* **Brief**: Show all lines from the records below in which the string "label" is present.
#### Material shown ####
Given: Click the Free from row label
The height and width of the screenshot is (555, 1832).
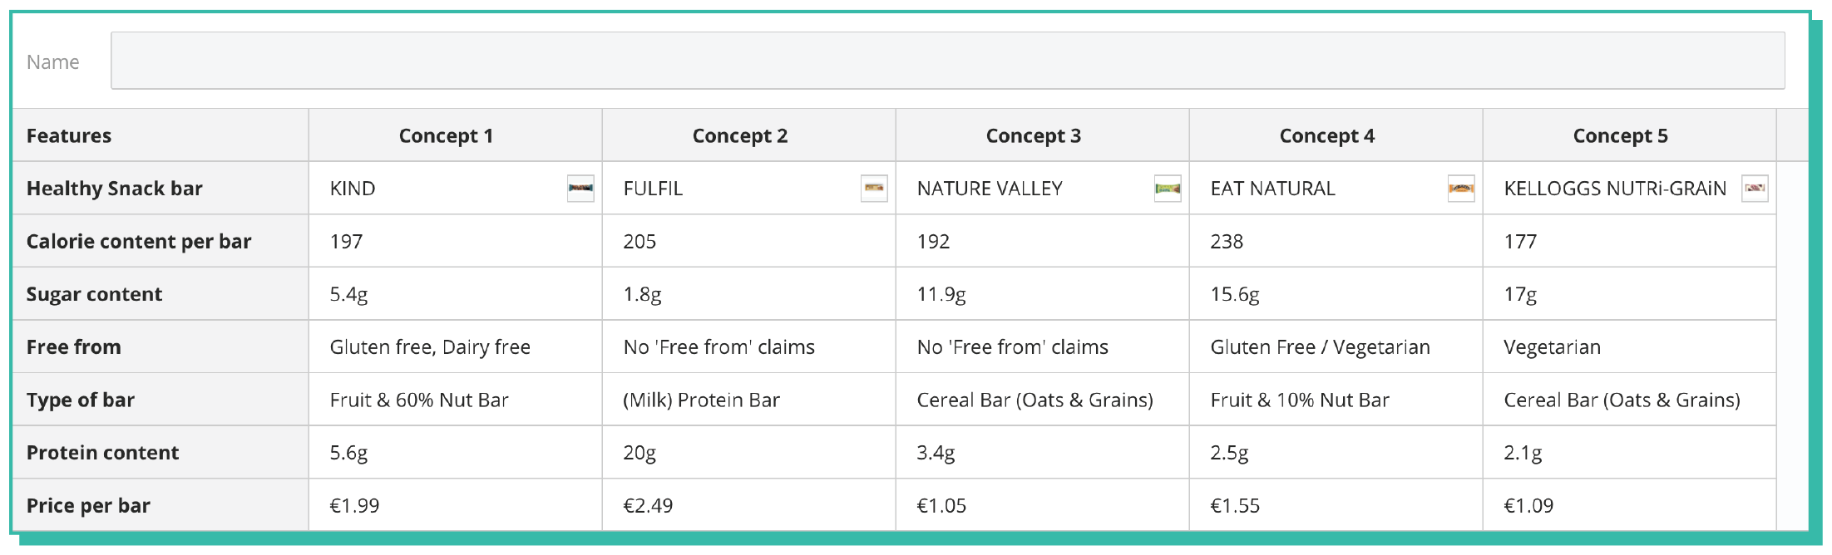Looking at the screenshot, I should pos(74,347).
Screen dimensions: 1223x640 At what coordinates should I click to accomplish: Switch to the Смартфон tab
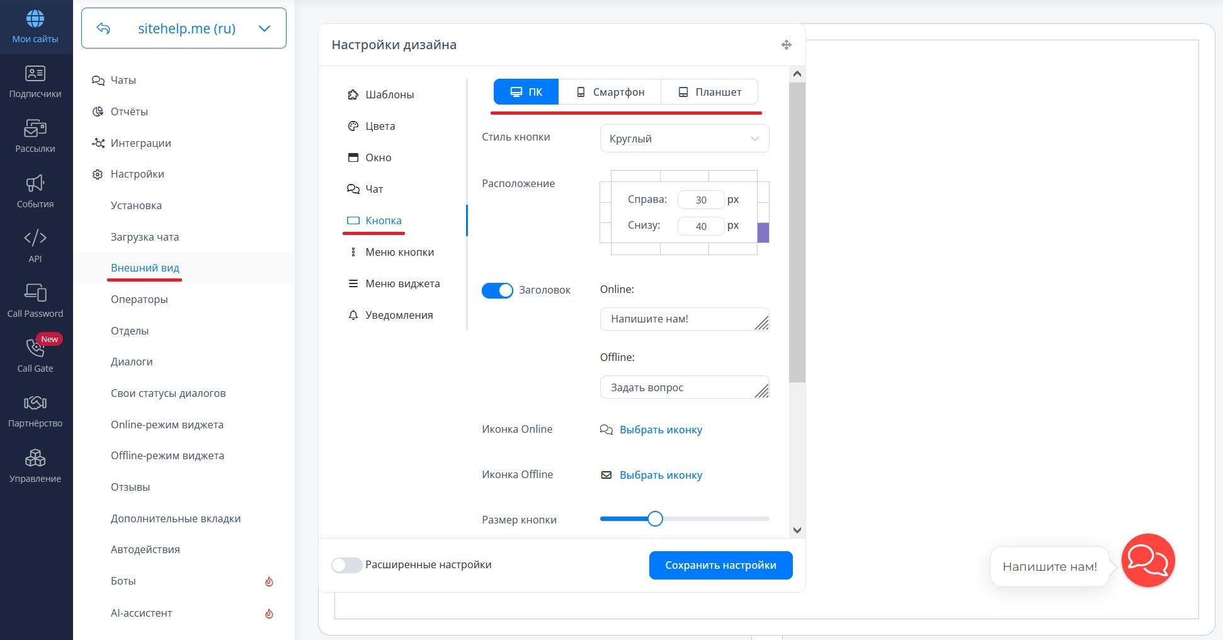pyautogui.click(x=610, y=92)
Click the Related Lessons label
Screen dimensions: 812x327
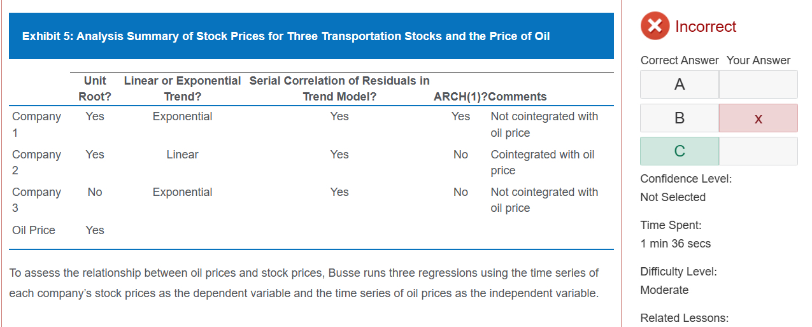coord(685,318)
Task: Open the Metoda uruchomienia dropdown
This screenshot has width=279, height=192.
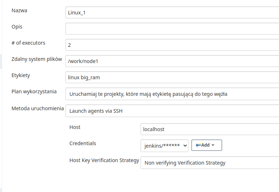Action: pos(172,111)
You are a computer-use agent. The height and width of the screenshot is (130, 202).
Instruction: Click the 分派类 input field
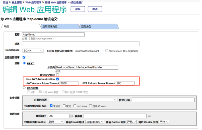(87, 67)
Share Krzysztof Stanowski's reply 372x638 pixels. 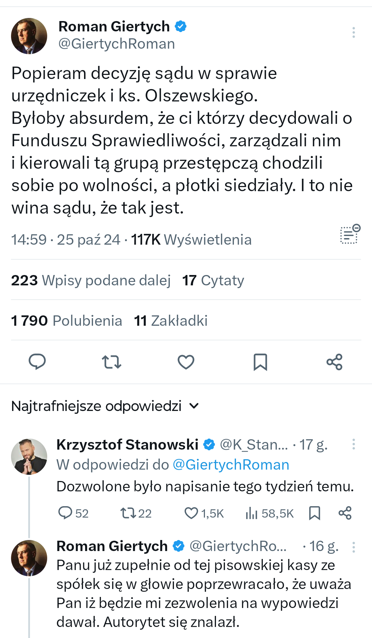click(x=345, y=513)
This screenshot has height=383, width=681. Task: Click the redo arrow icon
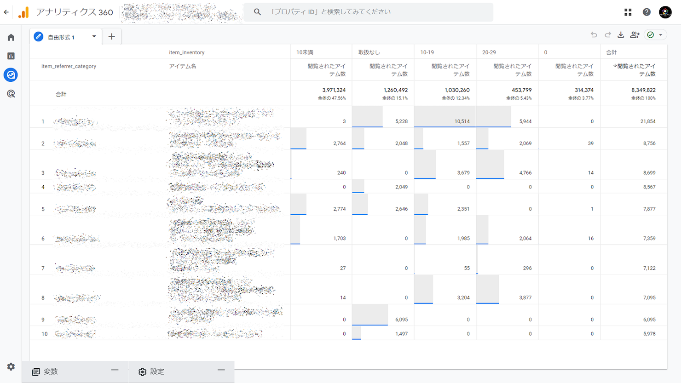[x=608, y=35]
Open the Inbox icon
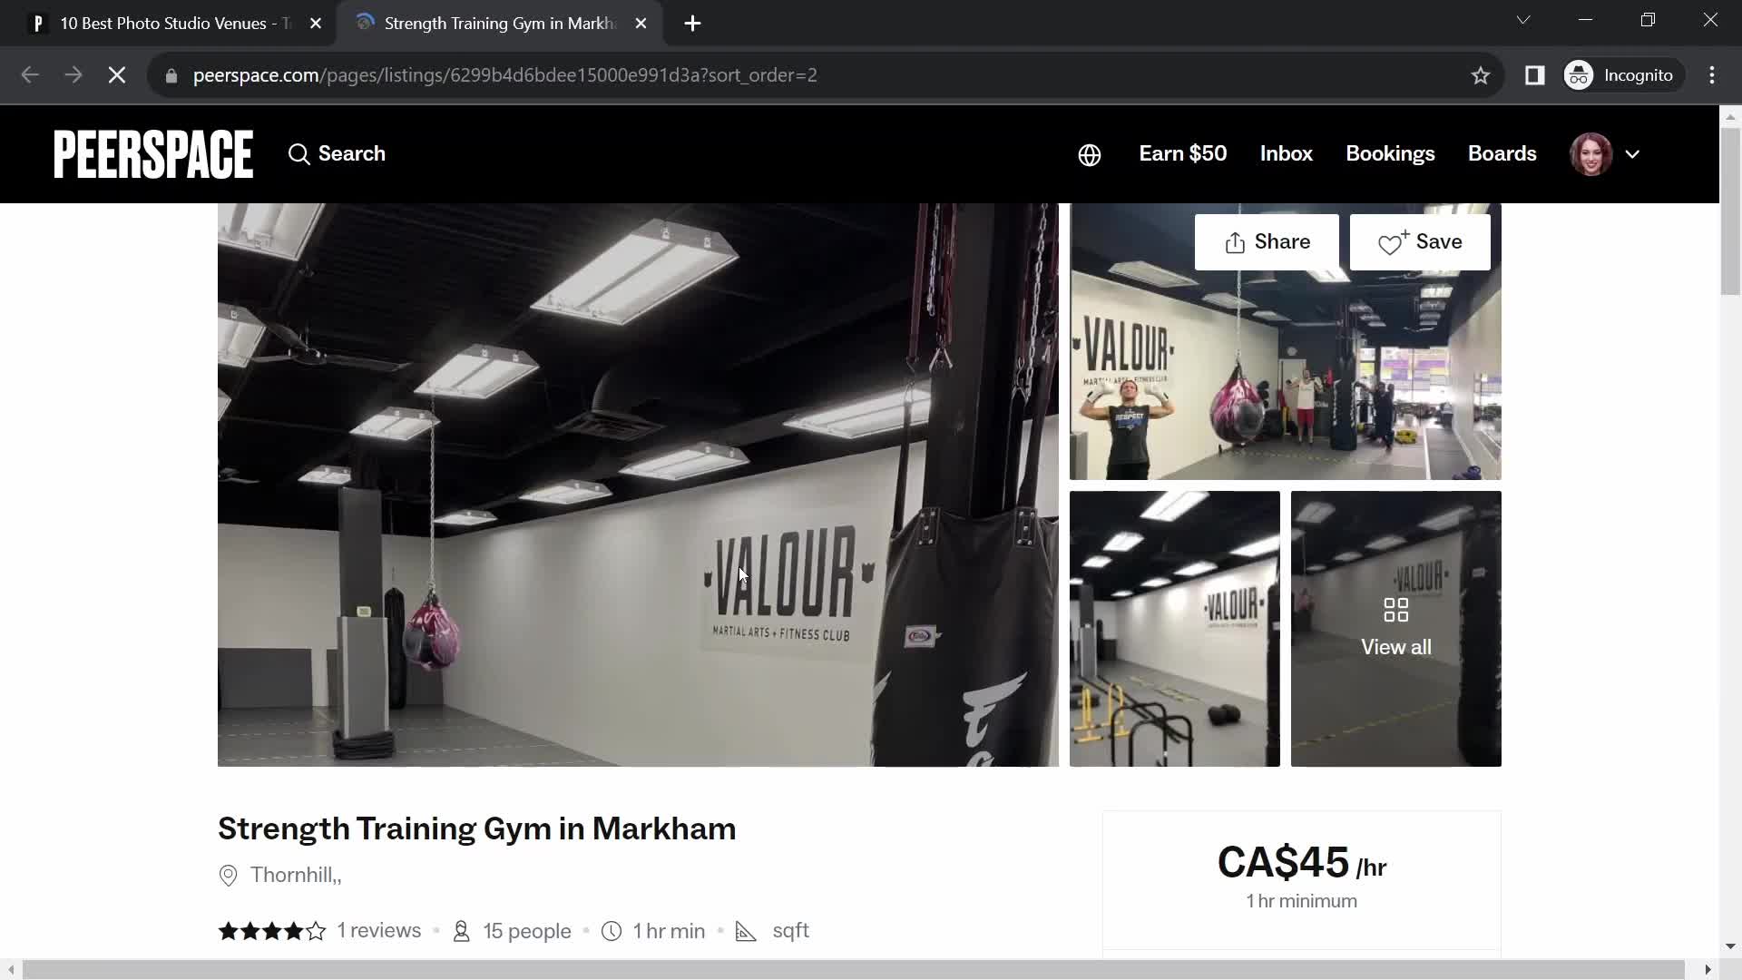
####
* **Response box**:
Given: Click the Free from row label
Click the Related Lessons label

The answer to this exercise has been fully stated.